**REQUIRED WORK:** Rewrite all the rows below with "Describe the element" changed to "Identify the element" wherever it occurs, leaving everything else unchanged.

**Entries on where items appear:**
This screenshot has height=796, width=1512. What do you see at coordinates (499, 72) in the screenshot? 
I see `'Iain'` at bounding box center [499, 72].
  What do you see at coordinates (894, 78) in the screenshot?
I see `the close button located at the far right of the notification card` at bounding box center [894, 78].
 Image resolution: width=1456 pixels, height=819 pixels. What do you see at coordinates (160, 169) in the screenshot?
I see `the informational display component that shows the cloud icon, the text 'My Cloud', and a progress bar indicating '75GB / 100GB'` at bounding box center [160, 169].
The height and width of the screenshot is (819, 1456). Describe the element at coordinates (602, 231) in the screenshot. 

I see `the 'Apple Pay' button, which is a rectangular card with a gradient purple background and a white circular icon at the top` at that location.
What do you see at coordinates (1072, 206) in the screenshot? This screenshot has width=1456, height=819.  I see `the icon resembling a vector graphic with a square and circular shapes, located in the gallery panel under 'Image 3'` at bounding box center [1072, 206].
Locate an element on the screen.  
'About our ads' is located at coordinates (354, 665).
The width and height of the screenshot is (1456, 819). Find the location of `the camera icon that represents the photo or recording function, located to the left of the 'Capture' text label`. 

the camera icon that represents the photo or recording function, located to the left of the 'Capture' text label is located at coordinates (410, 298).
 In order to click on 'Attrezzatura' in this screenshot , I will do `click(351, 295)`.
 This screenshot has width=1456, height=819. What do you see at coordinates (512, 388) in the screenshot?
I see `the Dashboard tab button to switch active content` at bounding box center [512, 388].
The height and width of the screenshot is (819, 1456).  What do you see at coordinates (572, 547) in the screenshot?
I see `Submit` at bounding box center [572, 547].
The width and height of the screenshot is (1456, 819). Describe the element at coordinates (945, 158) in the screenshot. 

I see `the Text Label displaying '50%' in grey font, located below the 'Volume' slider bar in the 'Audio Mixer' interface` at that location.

**SOLUTION TO THIS PROBLEM:**
This screenshot has height=796, width=1512. What do you see at coordinates (499, 72) in the screenshot? 
I see `'Iain'` at bounding box center [499, 72].
  What do you see at coordinates (894, 78) in the screenshot?
I see `the close button located at the far right of the notification card` at bounding box center [894, 78].
 Image resolution: width=1456 pixels, height=819 pixels. What do you see at coordinates (160, 169) in the screenshot?
I see `the informational display component that shows the cloud icon, the text 'My Cloud', and a progress bar indicating '75GB / 100GB'` at bounding box center [160, 169].
The height and width of the screenshot is (819, 1456). Identify the element at coordinates (602, 231) in the screenshot. 

I see `the 'Apple Pay' button, which is a rectangular card with a gradient purple background and a white circular icon at the top` at that location.
What do you see at coordinates (1072, 206) in the screenshot? This screenshot has width=1456, height=819.  I see `the icon resembling a vector graphic with a square and circular shapes, located in the gallery panel under 'Image 3'` at bounding box center [1072, 206].
Locate an element on the screen.  
'About our ads' is located at coordinates (354, 665).
The width and height of the screenshot is (1456, 819). Find the location of `the camera icon that represents the photo or recording function, located to the left of the 'Capture' text label`. 

the camera icon that represents the photo or recording function, located to the left of the 'Capture' text label is located at coordinates (410, 298).
 In order to click on 'Attrezzatura' in this screenshot , I will do `click(351, 295)`.
 This screenshot has width=1456, height=819. What do you see at coordinates (512, 388) in the screenshot?
I see `the Dashboard tab button to switch active content` at bounding box center [512, 388].
The height and width of the screenshot is (819, 1456).  What do you see at coordinates (572, 547) in the screenshot?
I see `Submit` at bounding box center [572, 547].
The width and height of the screenshot is (1456, 819). Identify the element at coordinates (945, 158) in the screenshot. 

I see `the Text Label displaying '50%' in grey font, located below the 'Volume' slider bar in the 'Audio Mixer' interface` at that location.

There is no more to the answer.